| Work order |
The full listing needs to be output exactly.

━━━━━ Supplied data ━━━━━

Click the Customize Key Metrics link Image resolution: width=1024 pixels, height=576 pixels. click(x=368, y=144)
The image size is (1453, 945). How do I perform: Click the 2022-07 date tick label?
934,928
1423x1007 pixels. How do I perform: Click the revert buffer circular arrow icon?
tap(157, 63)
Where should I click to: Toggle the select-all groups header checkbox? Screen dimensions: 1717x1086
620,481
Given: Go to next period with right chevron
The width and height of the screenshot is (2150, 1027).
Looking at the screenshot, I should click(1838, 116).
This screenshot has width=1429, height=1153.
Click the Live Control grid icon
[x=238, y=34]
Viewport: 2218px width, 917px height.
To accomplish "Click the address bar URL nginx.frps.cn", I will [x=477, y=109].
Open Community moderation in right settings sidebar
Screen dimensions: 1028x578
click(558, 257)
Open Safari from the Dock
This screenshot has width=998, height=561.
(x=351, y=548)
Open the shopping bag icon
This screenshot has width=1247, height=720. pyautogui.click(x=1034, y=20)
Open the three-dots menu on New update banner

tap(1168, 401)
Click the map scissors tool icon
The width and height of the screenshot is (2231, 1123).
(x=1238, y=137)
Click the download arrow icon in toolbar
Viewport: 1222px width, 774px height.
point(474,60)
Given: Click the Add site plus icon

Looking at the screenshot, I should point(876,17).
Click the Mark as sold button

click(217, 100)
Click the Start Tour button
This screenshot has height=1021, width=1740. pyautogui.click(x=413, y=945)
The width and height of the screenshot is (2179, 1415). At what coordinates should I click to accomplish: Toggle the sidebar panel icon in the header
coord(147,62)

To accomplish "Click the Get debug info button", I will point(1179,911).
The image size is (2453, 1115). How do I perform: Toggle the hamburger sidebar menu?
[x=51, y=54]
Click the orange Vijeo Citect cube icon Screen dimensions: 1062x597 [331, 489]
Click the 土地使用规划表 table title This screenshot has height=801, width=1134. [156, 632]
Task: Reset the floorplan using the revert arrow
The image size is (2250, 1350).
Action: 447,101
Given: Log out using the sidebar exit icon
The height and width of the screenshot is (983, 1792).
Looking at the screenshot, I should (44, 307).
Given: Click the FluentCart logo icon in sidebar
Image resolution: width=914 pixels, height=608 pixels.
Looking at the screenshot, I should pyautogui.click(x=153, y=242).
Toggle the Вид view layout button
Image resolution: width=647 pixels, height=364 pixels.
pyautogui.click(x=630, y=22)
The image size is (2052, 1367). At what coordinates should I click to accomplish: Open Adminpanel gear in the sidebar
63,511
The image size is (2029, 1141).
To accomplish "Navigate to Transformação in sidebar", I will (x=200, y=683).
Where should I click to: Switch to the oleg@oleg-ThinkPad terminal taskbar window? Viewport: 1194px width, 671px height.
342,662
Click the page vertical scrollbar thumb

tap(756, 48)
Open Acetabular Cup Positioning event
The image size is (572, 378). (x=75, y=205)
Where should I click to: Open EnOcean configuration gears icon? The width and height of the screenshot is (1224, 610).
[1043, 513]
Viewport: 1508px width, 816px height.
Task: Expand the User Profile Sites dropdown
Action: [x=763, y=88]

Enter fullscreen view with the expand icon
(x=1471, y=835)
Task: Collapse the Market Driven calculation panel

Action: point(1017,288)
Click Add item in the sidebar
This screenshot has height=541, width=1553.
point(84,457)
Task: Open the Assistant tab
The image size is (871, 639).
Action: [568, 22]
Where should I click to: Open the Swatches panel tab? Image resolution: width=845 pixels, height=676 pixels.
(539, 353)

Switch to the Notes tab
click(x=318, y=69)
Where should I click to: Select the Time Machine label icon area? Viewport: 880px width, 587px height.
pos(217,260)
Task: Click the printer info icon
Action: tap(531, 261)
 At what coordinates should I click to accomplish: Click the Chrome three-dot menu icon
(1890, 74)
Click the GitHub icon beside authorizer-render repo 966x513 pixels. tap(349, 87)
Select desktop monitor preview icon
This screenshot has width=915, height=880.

━━━━━

| Your solution |
Click the Customize Key Metrics link Image resolution: width=1024 pixels, height=576 pixels. click(x=368, y=144)
The image size is (1453, 945). How do I perform: Click the 2022-07 date tick label?
934,928
1423x1007 pixels. How do I perform: Click the revert buffer circular arrow icon?
tap(157, 63)
Where should I click to: Toggle the select-all groups header checkbox? Screen dimensions: 1717x1086
620,481
Given: Go to next period with right chevron
The width and height of the screenshot is (2150, 1027).
Looking at the screenshot, I should click(1838, 116).
This screenshot has width=1429, height=1153.
Click the Live Control grid icon
[x=238, y=34]
Viewport: 2218px width, 917px height.
To accomplish "Click the address bar URL nginx.frps.cn", I will [x=477, y=109].
Open Community moderation in right settings sidebar
Screen dimensions: 1028x578
click(558, 257)
Open Safari from the Dock
This screenshot has width=998, height=561.
(x=351, y=548)
Open the shopping bag icon
This screenshot has width=1247, height=720. pyautogui.click(x=1034, y=20)
Open the three-dots menu on New update banner

tap(1168, 401)
Click the map scissors tool icon
The width and height of the screenshot is (2231, 1123).
(x=1238, y=137)
Click the download arrow icon in toolbar
Viewport: 1222px width, 774px height.
point(474,60)
Given: Click the Add site plus icon

Looking at the screenshot, I should point(876,17).
Click the Mark as sold button

click(217, 100)
Click the Start Tour button
This screenshot has height=1021, width=1740. pyautogui.click(x=413, y=945)
The width and height of the screenshot is (2179, 1415). At what coordinates should I click to accomplish: Toggle the sidebar panel icon in the header
coord(147,62)

To accomplish "Click the Get debug info button", I will point(1179,911).
The image size is (2453, 1115). How do I perform: Toggle the hamburger sidebar menu?
[x=51, y=54]
Click the orange Vijeo Citect cube icon Screen dimensions: 1062x597 [331, 489]
Click the 土地使用规划表 table title This screenshot has height=801, width=1134. [156, 632]
Task: Reset the floorplan using the revert arrow
The image size is (2250, 1350).
Action: 447,101
Given: Log out using the sidebar exit icon
The height and width of the screenshot is (983, 1792).
Looking at the screenshot, I should (44, 307).
Given: Click the FluentCart logo icon in sidebar
Image resolution: width=914 pixels, height=608 pixels.
Looking at the screenshot, I should pyautogui.click(x=153, y=242).
Toggle the Вид view layout button
Image resolution: width=647 pixels, height=364 pixels.
pyautogui.click(x=630, y=22)
The image size is (2052, 1367). At what coordinates should I click to accomplish: Open Adminpanel gear in the sidebar
63,511
The image size is (2029, 1141).
To accomplish "Navigate to Transformação in sidebar", I will (x=200, y=683).
Where should I click to: Switch to the oleg@oleg-ThinkPad terminal taskbar window? Viewport: 1194px width, 671px height.
342,662
Click the page vertical scrollbar thumb

tap(756, 48)
Open Acetabular Cup Positioning event
The image size is (572, 378). (x=75, y=205)
Where should I click to: Open EnOcean configuration gears icon? The width and height of the screenshot is (1224, 610).
[1043, 513]
Viewport: 1508px width, 816px height.
Task: Expand the User Profile Sites dropdown
Action: [x=763, y=88]

Enter fullscreen view with the expand icon
(x=1471, y=835)
Task: Collapse the Market Driven calculation panel

Action: point(1017,288)
Click Add item in the sidebar
This screenshot has height=541, width=1553.
point(84,457)
Task: Open the Assistant tab
The image size is (871, 639).
Action: [568, 22]
Where should I click to: Open the Swatches panel tab? Image resolution: width=845 pixels, height=676 pixels.
(539, 353)

Switch to the Notes tab
click(x=318, y=69)
Where should I click to: Select the Time Machine label icon area? Viewport: 880px width, 587px height.
pos(217,260)
Task: Click the printer info icon
Action: tap(531, 261)
 At what coordinates should I click to accomplish: Click the Chrome three-dot menu icon
(1890, 74)
Click the GitHub icon beside authorizer-render repo 966x513 pixels. tap(349, 87)
Select desktop monitor preview icon
This screenshot has width=915, height=880.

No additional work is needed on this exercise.